Futamata Castle (二俣城, Futamata-jō) was a Japanese castle located in Toyoda county of Tōtōmi Province, in what is now part of Tenryū-ku in the city of Hamamatsu, Shizuoka Prefecture, Japan. It was built in the Sengoku period and is noted as the site of the death of Tokugawa Ieyasu's son Matsudaira Nobuyasu in 1579. In 2018, the ruins were recognized as a National Historic Site together with adjacent Tobayama Castle (鳥羽山城, Tobayama-jō).

==Futamata Castle==
Futamata Castle is located on a long and narrow hill at the confluence of the Tenryū River with the smaller Futamata River. Surrounded its three directions by rivers, the site was a natural fortification, but was also located in a strategic location guarding the entry into southern Shinano Province.

Futamata Castle was originally built by the Imagawa clan in 1503 and was assigned to their vassals, the Matsui clan. In 1560, Imagawa Yoshimoto was defeated and killed at the Battle of Okehazama as was the castellan of Futamata, Matsui Munenobu (1515–1560). His son, Matsui Munetsune held the castle for Yoshimoto's son, Imagawa Ujizane, but the weakened clans were unable to withstand a combined attack from their former ally Takeda Shingen and Tokugawa Ieyasu in 1569. Ieyasu occupied both Hamamatsu Castle and Futamata Castle, and assigned Futamata to his ally, Udono Ujinaga. However, fearing that Udono was lukewarm towards the Takeda clan, Ieyasu soon replaced him with a fudai vassal, Nakane Masateru.
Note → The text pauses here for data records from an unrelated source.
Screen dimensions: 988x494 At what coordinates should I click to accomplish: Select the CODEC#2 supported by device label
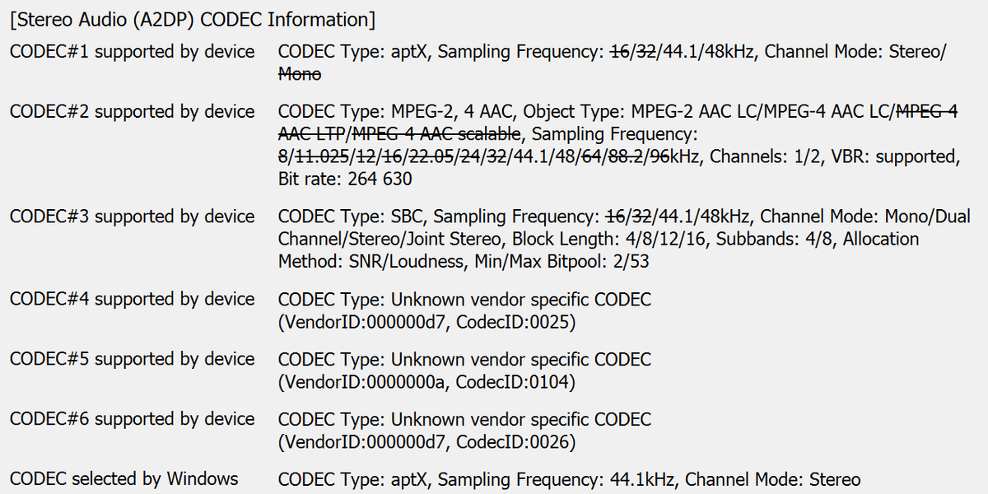[x=133, y=111]
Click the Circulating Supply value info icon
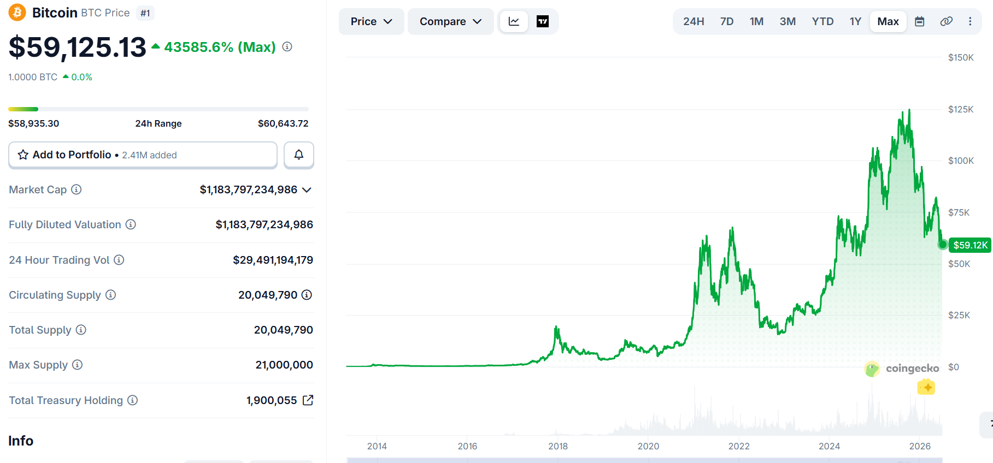The image size is (993, 463). tap(307, 295)
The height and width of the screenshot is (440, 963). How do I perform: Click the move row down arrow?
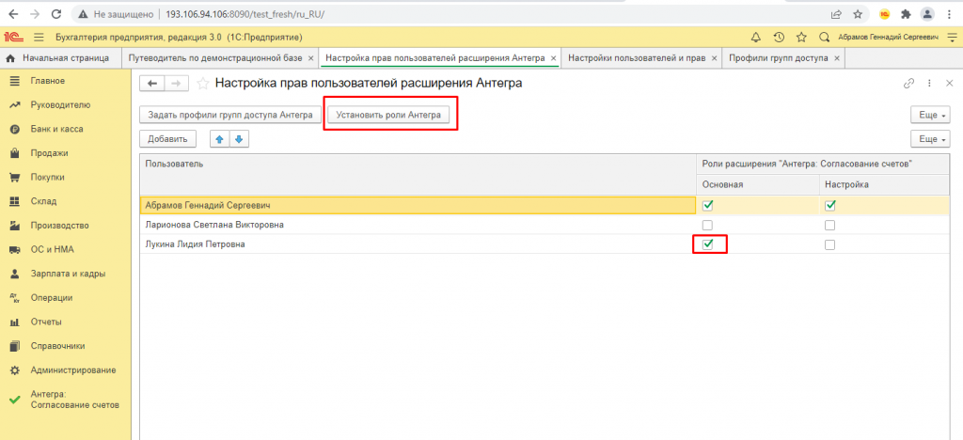pos(239,139)
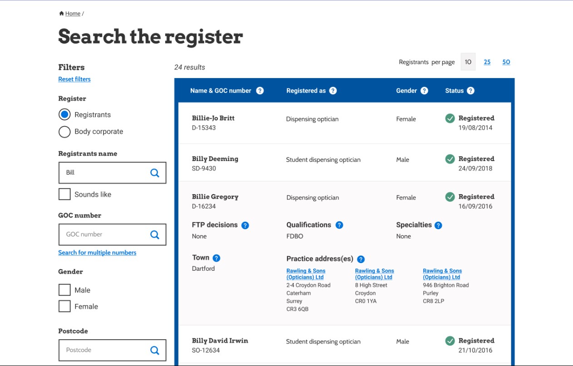Click the magnifier icon in GOC number field
This screenshot has width=573, height=366.
(155, 234)
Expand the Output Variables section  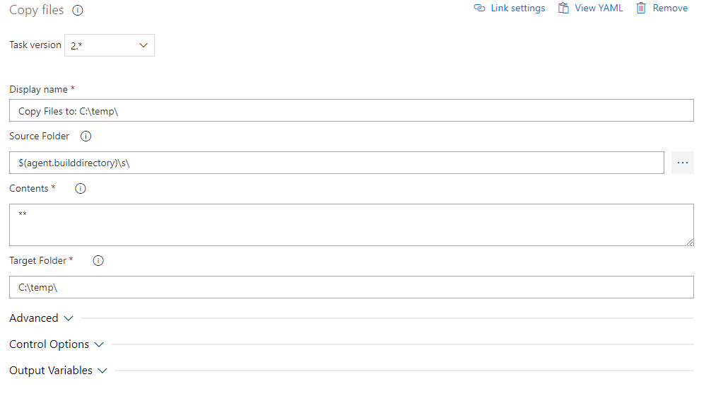[58, 371]
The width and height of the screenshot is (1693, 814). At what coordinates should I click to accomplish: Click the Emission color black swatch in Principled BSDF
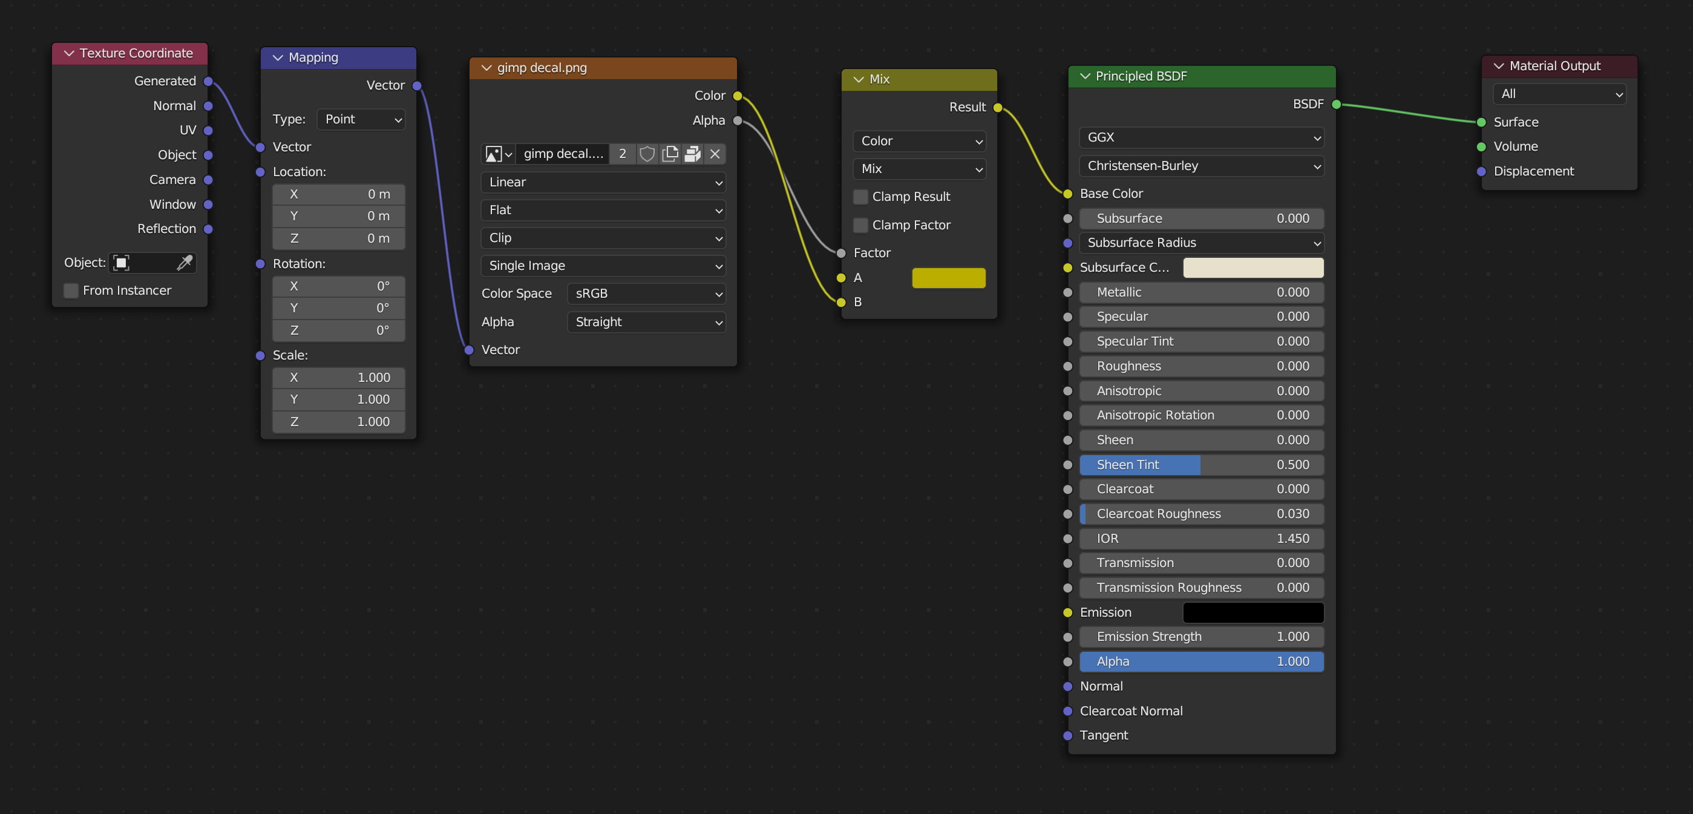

In October 1572, Takeda Shingen launched a massive invasion and overran Tōtōmi Province, capturing Futamata after a siege of one month. The Takeda forces defeated the Tokugawa clan at the Battle of Mikatagahara; however, due to the sudden death of Takeda Shingen in 1573, the invasion collapsed, and the Takeda armies retreated back to Kai Province. Over the next few years, his successor, Takeda Katsuyori contested Tokugawa Ieyasu for control of Tōtōmi Province, but was defeated at the Battle of Nagashino by a coalition of Tokugawa Ieyasu and Oda Nobunaga. Futamata Castle remained under the control of the Takeda clan after the battle, and after a siege over six months, finally surrendered to the Tokugawa at the end of 1575.
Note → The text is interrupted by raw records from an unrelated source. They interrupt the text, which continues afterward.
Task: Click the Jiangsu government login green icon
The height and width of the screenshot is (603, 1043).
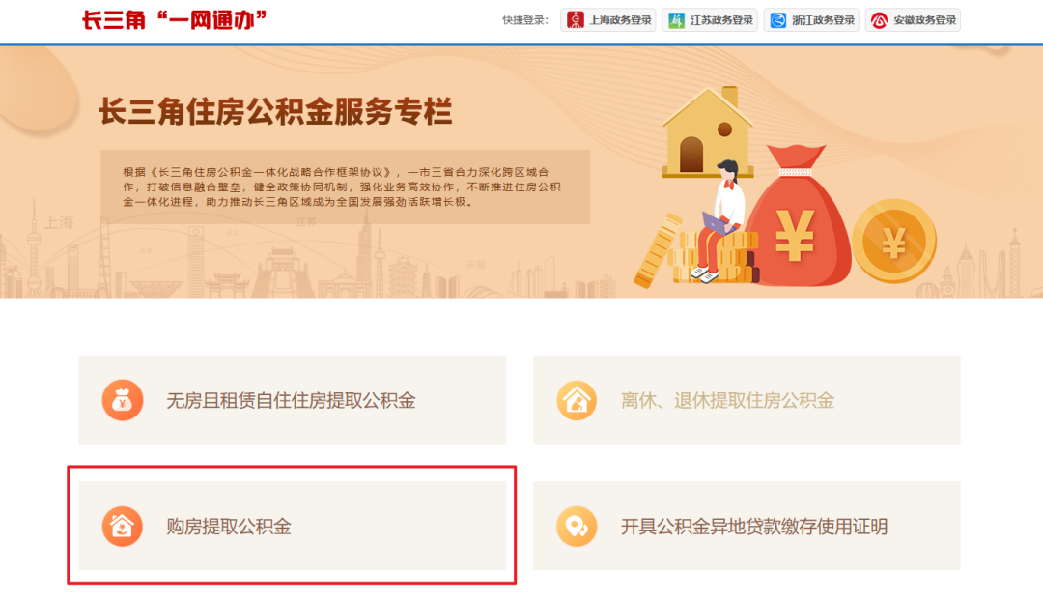Action: [x=676, y=20]
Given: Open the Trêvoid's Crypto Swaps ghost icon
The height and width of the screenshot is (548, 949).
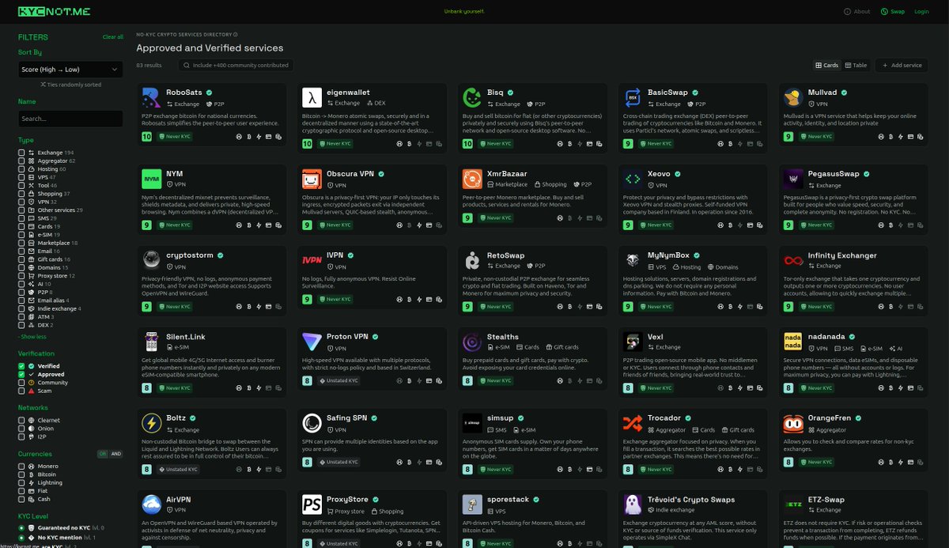Looking at the screenshot, I should (633, 505).
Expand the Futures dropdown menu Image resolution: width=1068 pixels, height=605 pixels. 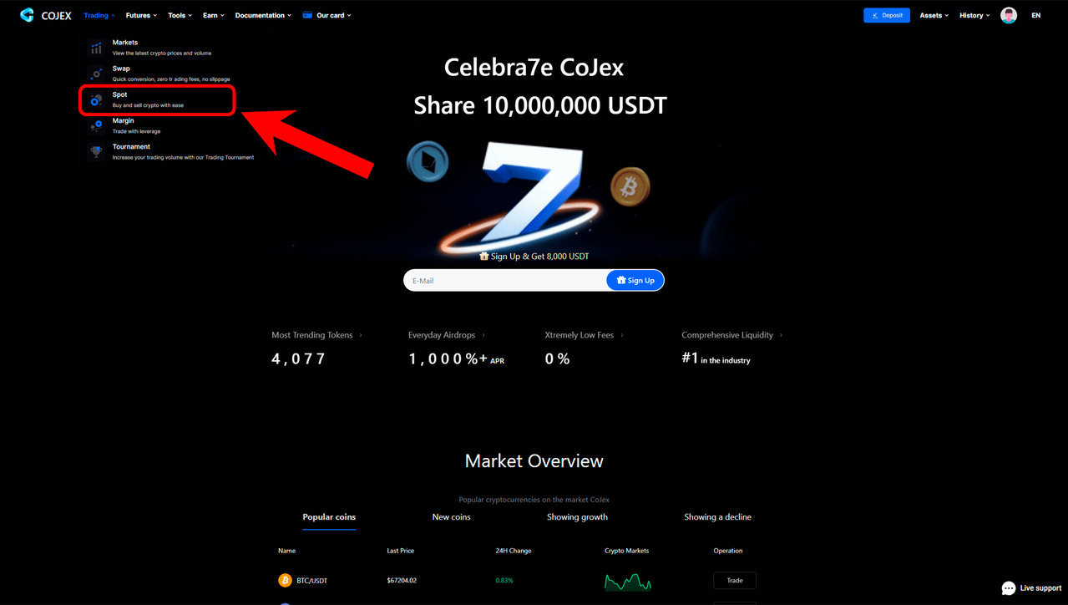[x=141, y=15]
Futamata Castle was then entrusted to Ieyasu's general Ōkubo Tadayo. In 1579, Ieyasu's son and heir, Matsudaira Nobuyasu, was ordered to relocate to Futamata Castle from Hamamatsu, where after a couple of months he was ordered to commit seppuku, His mother (and Ieyasu's official wife), Lady Tsukiyama was executed as well. The official charges were that of conspiracy with the Takeda clan, but the precise reasons for this event are not entirely clear. Oda Nobunaga feared that the talented Matsudaira Nobuyasu posed a threat to his own son, Oda Nobutada, and Lady Tsukiyama was from the Imagawa clan and also had connections with the Takeda.

Nobunaga's successor, Toyotomi Hideyoshi ordered that the Tokugawa relocate to the Kantō region in 1590, and gave both Futamata and Hamamatsu's castles to his own general, Horio Yoshiharu. Yoshiharu reformed the castle with stone walls and a main keep, but was subsequently transferred to Izumo Province in 1600, at which time the castle was abandoned. In 1896, a Shinto shrine dedicated to the war dead of the First Sino-Japanese War was constructed on the site of the northern kuruwa enclosure. It was subsequently rededicated to include the war dead of the Russo-Japanese War and the Pacific War.

==Tobayama Castle==
Tobayama Castle is located on the next hill from Futamata Castle, separated by the narrow Futamata River. It was originally built in 1572 by the Tokugawa forces laying siege to Futamata Castle, but was but later expanded and rebuilt by Horio Yoshiharu as a residential castle, as Futamata Castle had only limited space to build a large residence.

The inner bailey of Tobayama Castle is a 100-meter-square space surrounded by stone walls with a masugata (composite gate) guarded by large stones.

The two castles were operated as one by Horio Yoshiharu and Tobayama Castle was also abandoned in 1600. Half broken stone walls remain at the site of its inner bailey.